Zimbabwe, along with other SADC countries suffering from elephant over-population, protested the CITES international ivory trade ban in November 2019. The Geneva-based CITES Secretariat accepted the Sadc countries’ protest reservations on restrictive trade decisions on the elephant, rhino and giraffe taken by the Conference of the Parties in Geneva in August 2019.

This means that if markets could be identified or re-opened, Zimbabwe could sell its ivory and generate income to look after its wildlife. With China, Japan, USA, Vietnam, Laos and other lucrative ivory markets having been shut down, however, the challenge is to identify the markets that might want to trade in Zimbabwe’s ivory.

“I have assigned a team to urgently work on a strategy to put pressure for a case to sell our ivory,” said Minister of Environment, Tourism and Hospitality Industry, Mr Nqobizita Mangaliso Ndlovu.
Environment Portfolio Committee chairperson Concilia Chinanzwavana (MDC-Alliance) said, “Yes, the once — off [ivory] auction would definitely help to alleviate the financial deficit in wildlife conservation by supporting further recruitment and remuneration of rangers.”

She also welcomed the establishment of the proposed Sadc Regional Commission For Ivory and Rhino Horn Trade, to raise wildlife conservation funds through international trade in ivory and rhino horn, on condition that it is governed by the “financial laws that dissuade abusive handling.”

Elephant management specialist and former Deputy Director of Zimbabwe National Parks and the strategist for the establishment a Sadc ivory and rhino trading market, Rowan Martin recently said that Zimbabwe and other Sadc countries should immediately come together to create the mechanism to establish an ivory and rhino auction market.

“The market should be established in Johannesburg because of its international financial sophistication and perhaps built on the model of the London gold market,” said Harris.

Chinanzwavana thinks that one of the long-term goals towards re-opening sustainable international trade in ivory “is to ask China to re-open its ivory markets to the products of Africa’s wildlife.”

Notably, the skin of African elephants is also on high demand in some countries as well. It was for trade reasons and before the Covid-19 diplomatic fall-out with the USA, that China was persuaded to shut down its ivory market. Nevertheless, the fact that East Asian countries are still consuming ivory products in substantial quantities suggests a continuing and sustainable demand as evidenced by ongoing illegal ivory seizures in that part of the world.

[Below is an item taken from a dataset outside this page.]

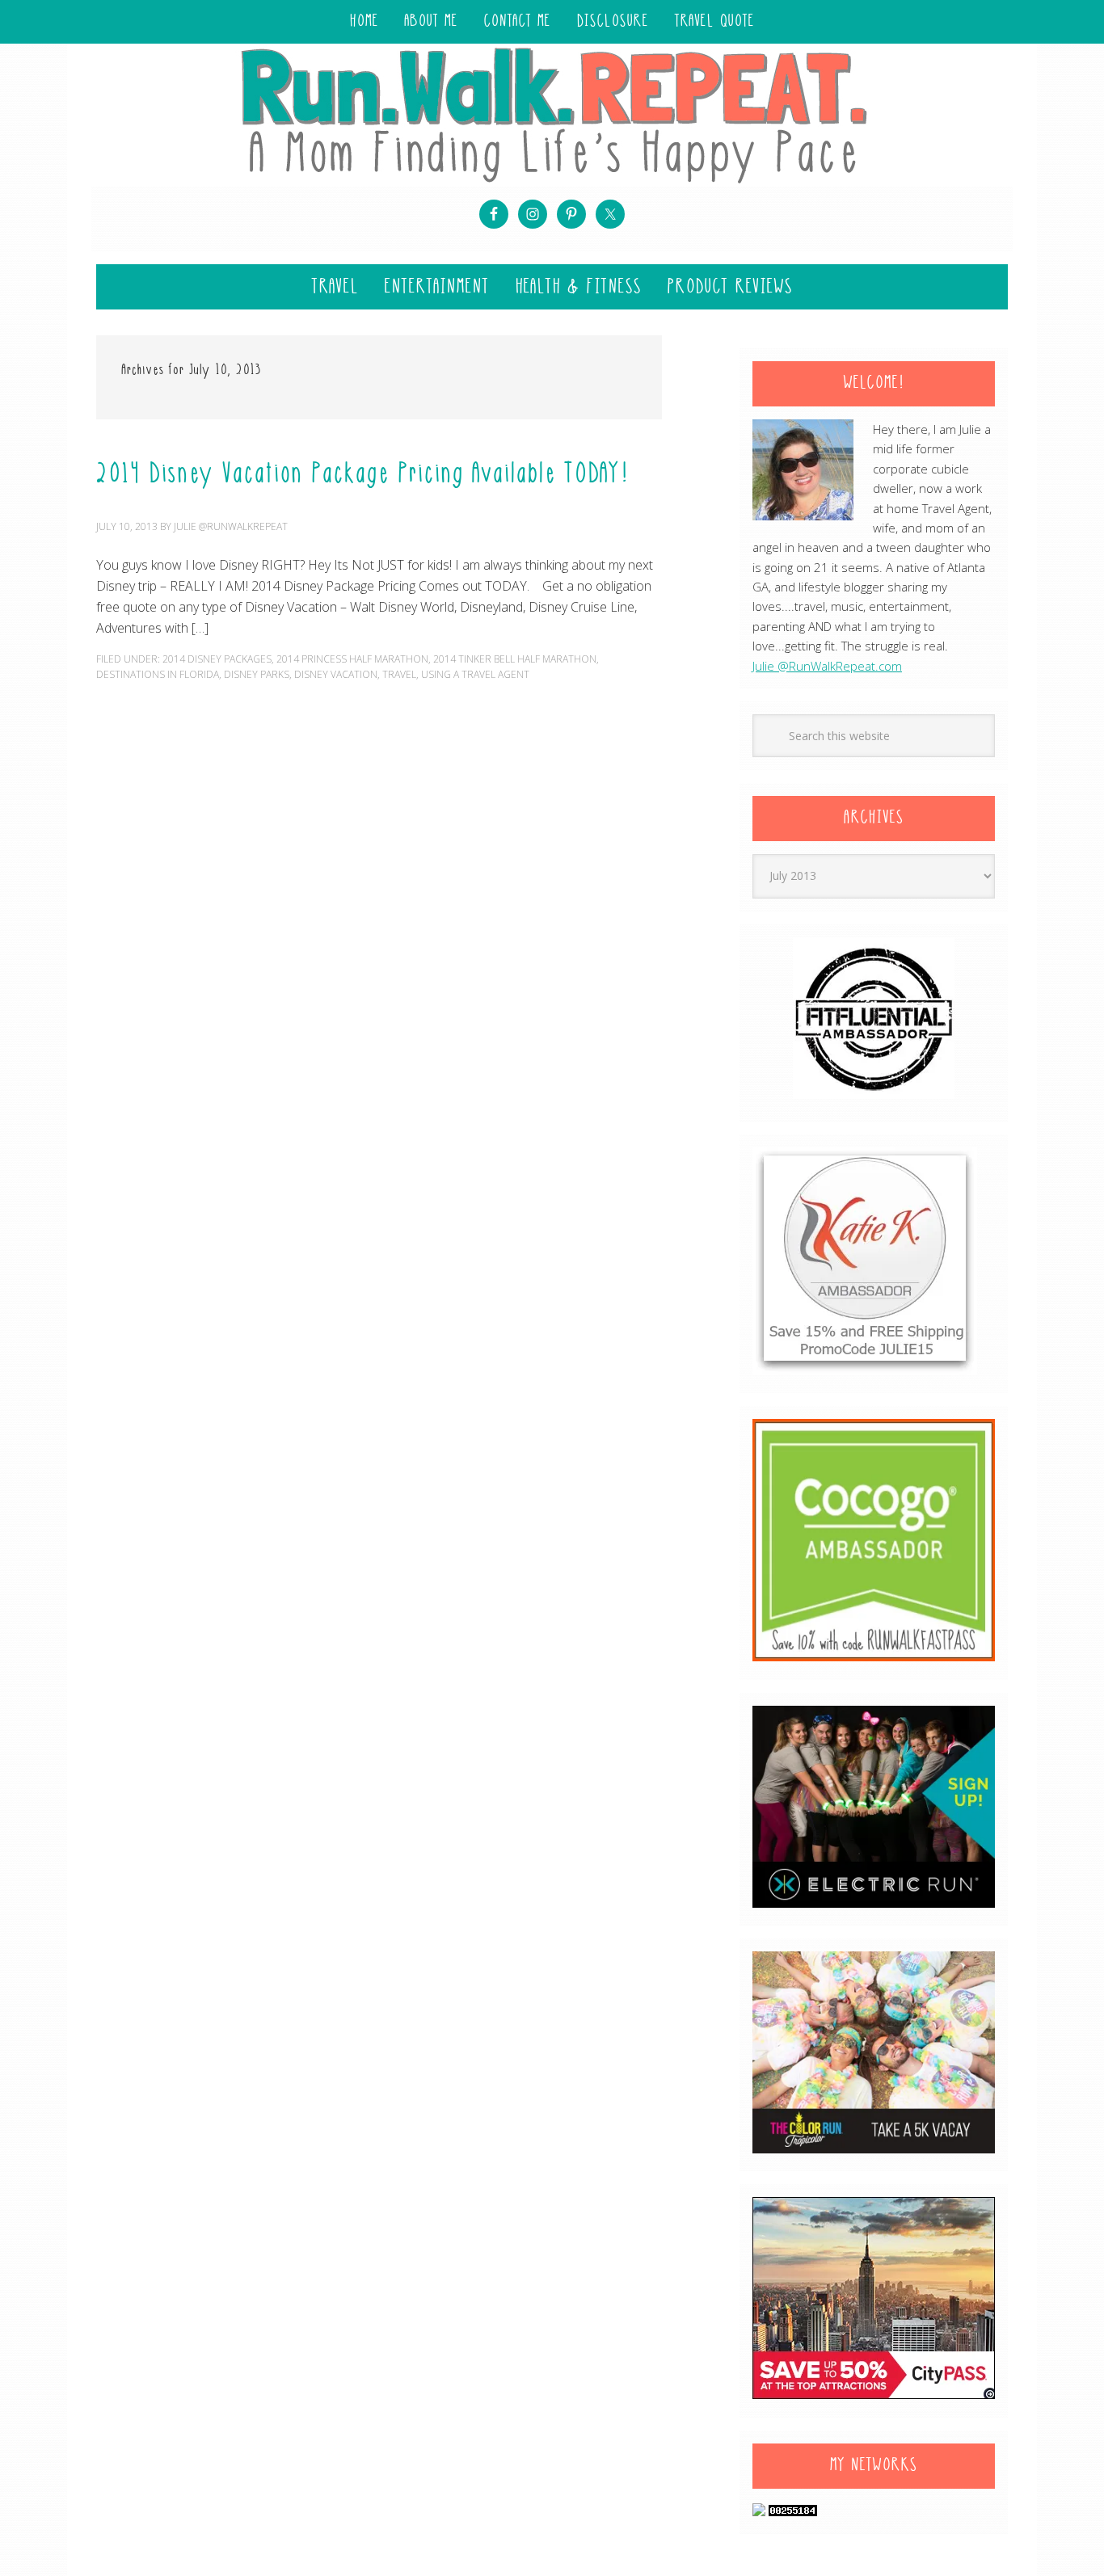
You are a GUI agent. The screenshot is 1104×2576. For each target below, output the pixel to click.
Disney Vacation (335, 674)
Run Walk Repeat (552, 114)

A Hwange elephant attack survivor, Biggie Shock, who is living in fear of a second attack as big elephants herds are increasingly visiting his village in search of food and water said, “If rangers lose their jobs there is a real danger that under these circumstances they can assist poachers and in turn to get paid money to look after their families.”

The Sadc countries’ wildlife is seemingly facing a bleak future. In Botswana elephants are dying in large numbers. From March 2020 to date, over 300 elephants have died of what is widely believed to be overpopulation and inadequate food resources, according to many scientists worldwide. Poaching has been ruled out. The Government of Botswana is still awaiting test results to determine the cause of the mass elephant deaths.

“It is an unnecessary cruelty,” said Harris. “These elephant deaths rest on the consciences of the animal rights groups and their supporters who have lobbied relentlessly to prevent culling to levels that can be supported by the elephant habitats. Interference in local wildlife management decisions is just another manifestation of their racist attitude toward Africa.”

Emmanuel Koro is a Johannesburg-based international award-winning environmental journalist with 27 years experience in environment and development reporting.